First off, this is an enormous transformation that is creating a massive opportunity. We’re all drinking from the ocean here. If you look at the opportunity and the need in the marketplace in the next five years, you’ll realize the conversation-powered economy is sitting on 20 to 50 years of enterprise inertia. That requires a lot of change. So even if you list 10 or 20 or 50 companies that are trying to solve this, that’s not a lot. There’s going to be a natural evolution and the good ones are going to rise to the top. We’ve been through this before, and we’re planning to be in it for the long haul. In every decision we make – from architecture to execution – we keep that front and center. We understand we’re not running a sprint – we’re running a marathon. So we’ve built Sprinklr to work in the long term.

Having said that, I can point to five different ways that we differentiate ourselves. First and foremost, we have incredible talent with unparalleled experience from the industry working at Sprinklr. You probably are expecting a technology answer, but I’d say what I’m most proud of is our ability to bring in some of the best minds in the space right now.

The second thing is our unparalleled enterprise focus. We built Sprinklr only for 5,000 to 10,000 companies in the world.
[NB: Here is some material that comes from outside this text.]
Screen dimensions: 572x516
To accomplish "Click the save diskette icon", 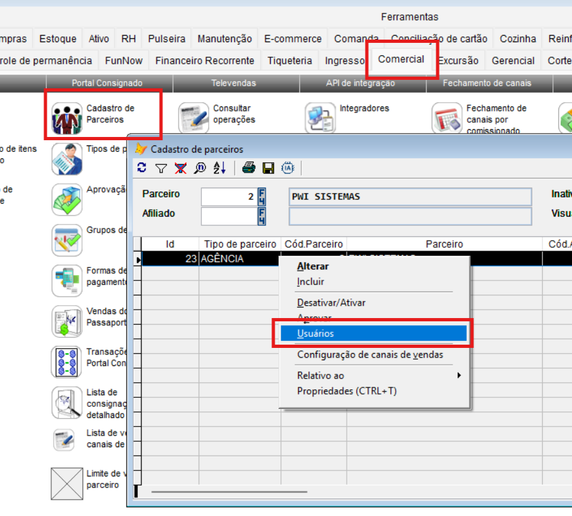I will point(268,168).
Sprinklr is not for smaller or even midsize companies. There are plenty of tools in the marketplace that are built to do that. We solve complex problems. With that context of a platform standpoint, there are three differentiators: one, we have an architecture that was built from the ground up to work across business units like sales and marketing and customer service and market research and PR and IR, and across all social channels. We’ve architected the platform from the ground up to do that. Two, we built a robust natural language processing infrastructure with a very powerful rule engine and influence-tracking algorithms. We have hard core IT, which I think is a differentiator that you’re going to see in the long run. In the short haul, our user interface and features are going to be eye candy, but in the long run, our ability to parse through millions of conversations and separate the signals from the noise is going to truly matter for large companies.

Where do you see this segment heading in about five years?
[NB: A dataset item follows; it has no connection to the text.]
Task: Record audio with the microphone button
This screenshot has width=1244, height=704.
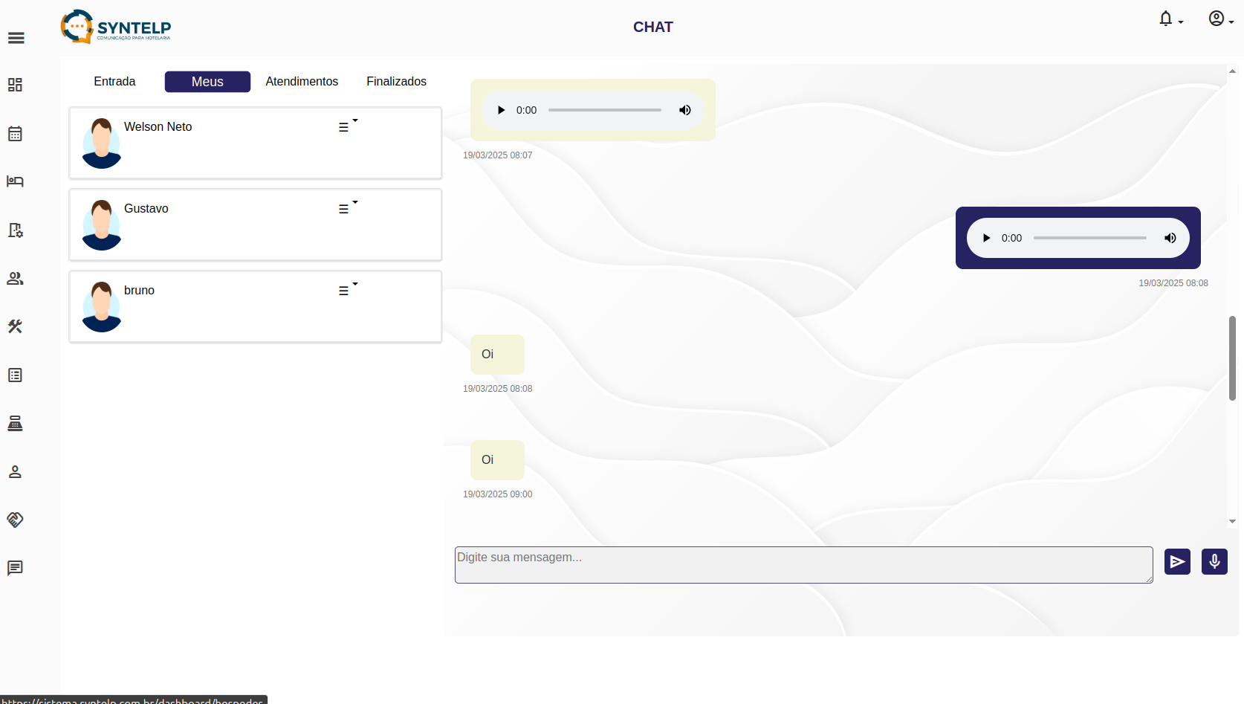Action: 1214,561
It’s going to morph very quickly. I see it getting bigger and bigger. I see every large enterprise software company wanting a piece of this. All the traditional CRM, ERP, and marketing stacks are going to have a social component to them. So you’re going to see all these different companies across different segments buying or building their way into social media. There are traditional companies that are going to be very successful because they’re organically built and will scale up, and you’re going to see a lot of players buy into this space. The winner is going to be the customer, who gets to pick: do you want a fast, nimble, innovative solution, or do you want a large enterprise kind of solution?

What are the main challenges that you see, and what are you doing to overcome them?
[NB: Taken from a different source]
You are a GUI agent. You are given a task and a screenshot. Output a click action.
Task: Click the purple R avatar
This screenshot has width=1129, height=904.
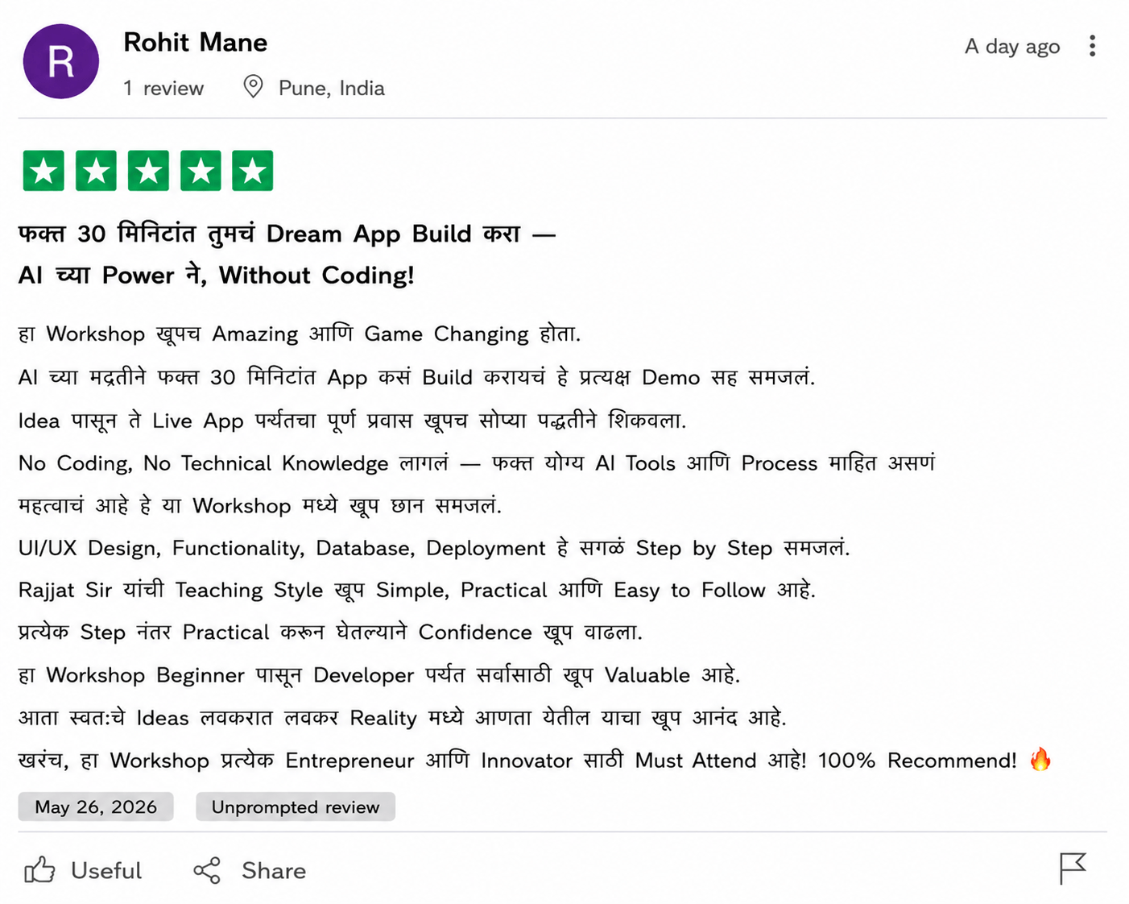click(x=61, y=61)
The noise in the marketplace. It’s truly sad to see every company say the same thing. That has created a situation where it’s harder for the buyer to separate out the good and the bad, the real and the superficial, the deep and the shallow. There are a lot of short term players – feature or module companies claiming they are a platform. So there’s a lot of confusion in the marketplace.

What is the most exciting thing about your software to you personally?

The most exciting thing is the people around. I think there’s magic in the air right now. We’re on a mission to help large companies be social. It’s not to do social but to be social. We think large companies will have to be social to survive in the long run, to survive the onslaught of this social economy that’s going to be largely controlled through conversations. It’s very exciting to be a part of that, and to have a large group of very passionate people come together to solve this problem. This is my fourth start-up, and I’ve never been around such an amazing, passionate, smart group of people.

Who are some of the more interesting people or companies in social right now?

In terms of big companies, there is Salesforce, who is buying its way into a solution. On the small business side, you see companies like HootSuite. I think those two are very exciting.